→ **Consigne**
Recopiez, s'il vous plaît, le passage du texte sur l'appartenance de l'enfant au groupe compris entre « Cette perspective biographique » et « révélera très différent. », bornes incluses.

→ **Texte fourni**

====

Cette perspective biographique des relations amicales de l’enfant et de son sentiment d’appartenance nous a permis de dégager plusieurs séquences et phases interactionnelles – avec leurs enjeux et perspectives propres. Ces phases démontrent une forme d’évolution dans les habiletés sociales, facilitent la compréhension et permet de situer l’enfant au sein du collectif observé. Le travail d’accompagnement, selon les phases, se révélera très différent.
Inclusion et évolution de l’appartenance en phases
Tout enfant arrivant dans une structure n’arrive pas avec la même expérience en matière de contexte relationnel, d’amitié et d’intérêt. Nous l’avons dit précédemment, l’enfant arrive avec un bagage de relations préexistantes facilitant ou rendant plus compliqué la construction d’un tissu relationnel au sein du collectif. Les informations échangées lors des entretiens familiaux ou lors des transitions entre deux institutions d’accueil doivent permettre de nous renseigner précisément sur les amitiés existantes à l’intérieur (et l’extérieur, qui sont les absents ?) lorsque l’enfant débute dans la structure.
Dans le cas d’enfants ayant des difficultés d’inclusion, c’est-à-dire de construction et d’entretien de liens relationnels amicaux parmi le collectif, nous remarquons certaines manifestations systématiques qui sont très récurrentes mais surtout qui semblent attester d’une évolution de l’inclusion de l’enfant et son sentiment d’appartenance au groupe. En effet, plusieurs observations autour d’enfants peinant à s’intégrer et être inclus nous ont montré que certaines phases identiques s’entrelaçaient de manière cohérente et les unes après les autres. De là, des hypothèses et une analyse des enjeux de chaque phases ont été posées afin de comprendre ce qui se jouait. Cela a permis enfin de pouvoir émettre des pistes, des approches ou en écarter d’autres.
Avant d’entrer dans la description des dites phases, il est important de dire que la systématique et l’enchaînement de ces dernières ont été observées et analysées à plusieurs reprises par différent·e·s professionnel·le·s de terrain dans des contextes institutionnels et pédagogiques différents. Les enfants, quant à eux, n’avaient comme dénominateur commun que le fait d’être très désœuvrés et angoissés de se retrouver dans une structure d’accueil. Pour le reste, la trajectoire familiale, institutionnelle ou leurs « besoins spécifiques » différaient diamétralement. C’est là l’intérêt de l’analyse, car elle doit permettre de revenir à un travail basé sur l’enfant et la construction de son adresse au collectif, ce qui est l’objectif premier d’une structure d’accueil, dans laquelle nous retrouvons de plus des professionnel·le·s censés être pleinement qualifiés à cet effet.

====

→ **Données d'entrée**
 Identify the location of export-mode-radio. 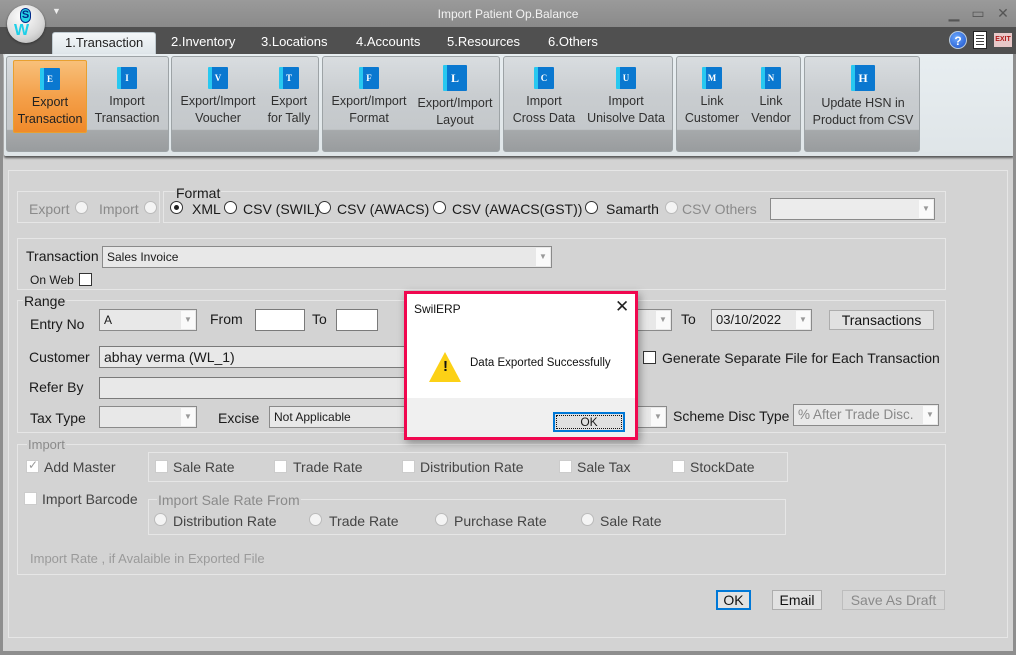
(82, 208).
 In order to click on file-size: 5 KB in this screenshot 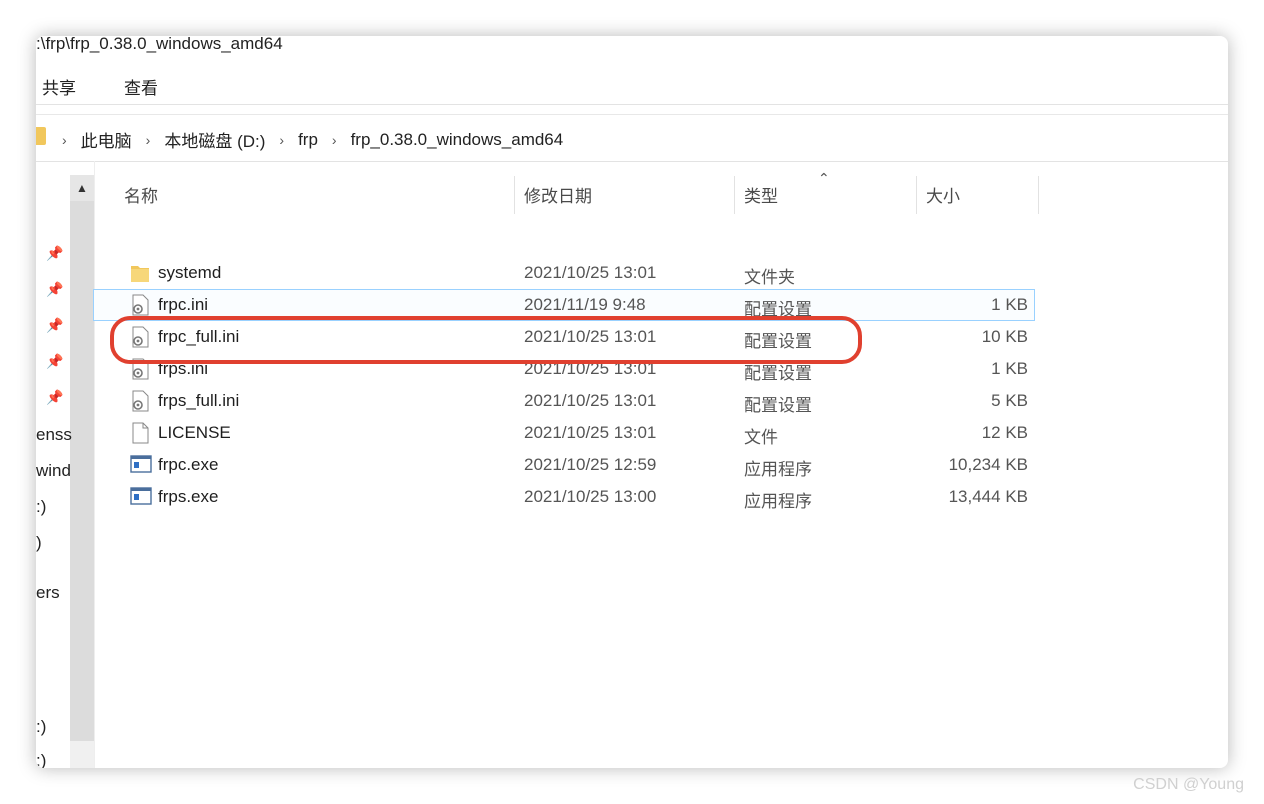, I will do `click(1010, 400)`.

====

→ **Réponse**
Cette perspective biographique des relations amicales de l’enfant et de son sentiment d’appartenance nous a permis de dégager plusieurs séquences et phases interactionnelles – avec leurs enjeux et perspectives propres. Ces phases démontrent une forme d’évolution dans les habiletés sociales, facilitent la compréhension et permet de situer l’enfant au sein du collectif observé. Le travail d’accompagnement, selon les phases, se révélera très différent.